I gained good experience with it: There were only a few students in the class and very kind and helpful lecturers.
During the studies, I liked the compulsory subject Computer Simulation at most, especially the simulation of physical systems. Before, I had no experience with physics and learned a lot thanks to patient lecturers and much work.
Moreover, for me it is impressing that the compulsory subjects enable you to choose one of the quite different elective subjects. For example, I visited lectures in mathematical modelling, theoretical particle and atmospheric physics.
At the end, I wrote an multdisciplinary thesis including numerical mathematics and theoretical particle physics in the subject Mathematical Modelling. This work was very good supervised by a mathematician, Prof. Dr. Michael Günther, as well as a physicist, the CSiS chairman Prof. Dr. Francesco Knechtli.
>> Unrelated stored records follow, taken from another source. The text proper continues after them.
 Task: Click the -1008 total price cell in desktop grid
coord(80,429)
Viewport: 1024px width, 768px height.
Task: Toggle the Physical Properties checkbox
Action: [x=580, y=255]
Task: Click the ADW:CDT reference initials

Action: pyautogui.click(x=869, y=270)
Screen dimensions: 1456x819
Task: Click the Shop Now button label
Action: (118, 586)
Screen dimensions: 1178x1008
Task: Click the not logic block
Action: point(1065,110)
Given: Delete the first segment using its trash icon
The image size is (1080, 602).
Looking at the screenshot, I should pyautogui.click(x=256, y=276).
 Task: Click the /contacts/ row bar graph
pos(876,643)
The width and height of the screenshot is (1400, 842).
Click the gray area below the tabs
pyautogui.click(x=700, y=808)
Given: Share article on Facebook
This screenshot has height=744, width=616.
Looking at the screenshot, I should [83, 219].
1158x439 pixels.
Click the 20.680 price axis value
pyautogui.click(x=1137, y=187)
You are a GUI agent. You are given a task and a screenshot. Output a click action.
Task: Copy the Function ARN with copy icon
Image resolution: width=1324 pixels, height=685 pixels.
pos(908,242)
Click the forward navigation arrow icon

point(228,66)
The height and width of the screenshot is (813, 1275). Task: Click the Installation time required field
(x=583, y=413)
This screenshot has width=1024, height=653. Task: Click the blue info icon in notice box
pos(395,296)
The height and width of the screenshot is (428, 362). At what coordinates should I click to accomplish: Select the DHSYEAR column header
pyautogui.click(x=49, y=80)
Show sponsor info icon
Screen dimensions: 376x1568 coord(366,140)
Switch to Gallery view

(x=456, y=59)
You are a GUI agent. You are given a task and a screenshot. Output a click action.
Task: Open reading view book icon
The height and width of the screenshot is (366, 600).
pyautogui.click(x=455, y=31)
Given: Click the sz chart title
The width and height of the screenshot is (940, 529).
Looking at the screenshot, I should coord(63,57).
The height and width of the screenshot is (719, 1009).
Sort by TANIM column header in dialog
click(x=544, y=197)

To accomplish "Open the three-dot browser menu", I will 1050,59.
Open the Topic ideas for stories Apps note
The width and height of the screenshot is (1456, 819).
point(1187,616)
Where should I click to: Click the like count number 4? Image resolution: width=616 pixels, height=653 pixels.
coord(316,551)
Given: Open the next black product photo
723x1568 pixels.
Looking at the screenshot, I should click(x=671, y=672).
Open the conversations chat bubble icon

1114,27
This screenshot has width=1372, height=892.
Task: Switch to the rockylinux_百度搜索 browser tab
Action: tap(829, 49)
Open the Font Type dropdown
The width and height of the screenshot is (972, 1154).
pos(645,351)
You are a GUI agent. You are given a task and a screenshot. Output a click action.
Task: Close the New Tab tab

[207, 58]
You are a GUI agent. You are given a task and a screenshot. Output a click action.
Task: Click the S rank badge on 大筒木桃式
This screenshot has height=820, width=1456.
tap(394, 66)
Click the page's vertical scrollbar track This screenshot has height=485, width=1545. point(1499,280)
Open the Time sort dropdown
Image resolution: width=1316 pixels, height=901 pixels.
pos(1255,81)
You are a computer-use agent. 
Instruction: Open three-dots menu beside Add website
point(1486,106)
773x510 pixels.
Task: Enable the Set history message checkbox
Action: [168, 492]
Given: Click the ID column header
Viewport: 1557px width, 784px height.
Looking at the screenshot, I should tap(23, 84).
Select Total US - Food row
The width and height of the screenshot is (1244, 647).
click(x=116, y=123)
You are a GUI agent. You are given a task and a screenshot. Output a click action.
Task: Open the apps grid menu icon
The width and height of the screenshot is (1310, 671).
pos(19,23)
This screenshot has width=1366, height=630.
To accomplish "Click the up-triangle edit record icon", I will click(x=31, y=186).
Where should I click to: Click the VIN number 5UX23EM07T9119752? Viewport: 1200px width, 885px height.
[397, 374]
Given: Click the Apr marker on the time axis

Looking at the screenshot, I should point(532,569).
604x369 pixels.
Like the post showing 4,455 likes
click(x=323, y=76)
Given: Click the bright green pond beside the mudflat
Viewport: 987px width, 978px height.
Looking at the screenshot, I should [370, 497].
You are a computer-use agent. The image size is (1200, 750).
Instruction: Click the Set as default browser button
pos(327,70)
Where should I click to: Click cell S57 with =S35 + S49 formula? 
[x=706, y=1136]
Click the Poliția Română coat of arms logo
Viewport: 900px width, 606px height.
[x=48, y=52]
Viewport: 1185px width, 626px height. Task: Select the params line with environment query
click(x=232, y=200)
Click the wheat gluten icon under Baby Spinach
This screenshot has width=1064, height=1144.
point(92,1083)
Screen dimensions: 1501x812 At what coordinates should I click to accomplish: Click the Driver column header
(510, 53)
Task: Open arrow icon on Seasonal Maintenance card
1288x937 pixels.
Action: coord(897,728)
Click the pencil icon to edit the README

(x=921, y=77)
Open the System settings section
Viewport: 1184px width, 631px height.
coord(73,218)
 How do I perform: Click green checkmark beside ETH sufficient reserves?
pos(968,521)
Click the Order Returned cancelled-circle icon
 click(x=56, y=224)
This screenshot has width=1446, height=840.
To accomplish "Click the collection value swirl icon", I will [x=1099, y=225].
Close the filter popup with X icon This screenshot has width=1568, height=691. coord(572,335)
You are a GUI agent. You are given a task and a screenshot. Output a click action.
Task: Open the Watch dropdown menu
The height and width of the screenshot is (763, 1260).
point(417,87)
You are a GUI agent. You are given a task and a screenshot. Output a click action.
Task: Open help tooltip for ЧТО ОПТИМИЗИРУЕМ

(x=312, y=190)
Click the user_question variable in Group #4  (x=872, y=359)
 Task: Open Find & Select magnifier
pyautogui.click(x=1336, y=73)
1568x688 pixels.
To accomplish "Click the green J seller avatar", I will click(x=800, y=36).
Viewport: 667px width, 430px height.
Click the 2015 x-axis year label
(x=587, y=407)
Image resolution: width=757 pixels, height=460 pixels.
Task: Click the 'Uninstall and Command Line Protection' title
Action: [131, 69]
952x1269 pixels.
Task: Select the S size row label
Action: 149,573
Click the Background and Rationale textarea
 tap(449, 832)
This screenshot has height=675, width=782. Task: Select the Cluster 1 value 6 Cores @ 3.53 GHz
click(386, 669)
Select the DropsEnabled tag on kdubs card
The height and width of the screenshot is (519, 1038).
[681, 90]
The title of my master thesis is Implicit partitioned Runge-Kutta integrators for simulations of gauge theories and can be described as follows:
In the simulations of gauge theories, expectation values of certain operators have to be calculated. This is usually performed using a Hybrid Monte Carlo (HMC) method that combines a Metropolis step with a Molecular Dynamics step. During the Molecular Dynamics step, Hamiltonian equations of motion have to be solved through an integration scheme.
Thereby, the integrator has to fulfill the properties time-reversibility and area-preservation. There are state-of-the-art integration methods with these properties, e. g. the Leapfrog scheme as well as splitting methods. At the beginning of this thesis, there was the question if there are any higher order numerical integration schemes for simulations of gauge theories besides the aforementioned methods.
I investigated implicit Runge-Kutta schemes on Lie groups. First of all, I have rewritten the Leapfrog scheme as Runge-Kutta scheme of second order. Afterwards, I focused on higher-order Runge-Kutta methods and developed a time-reversible scheme of order 3. Finally, I implemented a code and performed a HMC simulation using the different integrators.
In the image, the convergence order of the different integration methods can be observed.
After the studies, I started to work in the University of Wuppertal. I have been an employee in the atmospheric physics sector for 1.5 years and changed to the applied mathematics / numerical analysis. At the moment, I write a PhD thesis that proceeds with the work done in the master thesis.
Konstantinos A. Sofos
A question that anyone could have when applying for a master degree, particularly in a different country, is likely to be, “What am I going to get out of this?” It is difficult to foresee your future and estimate the long-term outcome of your decisions. For this reason, it is rewarding to see that your efforts came through and thank people who helped you on your way.
As aptly put forth by Sir Isaac Newton: “If I have seen further it is by standing on the shoulders of giants”. The academic guidance and support I received as part of the CSiS program was exemplary.Coming from a Physics background, I felt very excited about the opportunity that by attending this program I would be able to gain a deep understanding of various mathematical methods and their applications in Finance. Here, I gained expertise in simulation and optimization techniques, stochastic calculus, financial mathematics, statistical data analysis and discrete mathematics.
The topic of my thesis was “Numerical Pricing and Risk Management of Energy Commodities Derivatives” and the aim was to study pricing and hedging strategies of energy derivatives (Options, forwards, futures) using single and multi-factor pricing models. A good understanding of the stochastic price dynamics was required for these purposes.
In parallel to my studies, I was working at E.ON Global Commodities SE as a working student. This naturally drew me towards a career in the energy industry and a European dominant E.ON SE.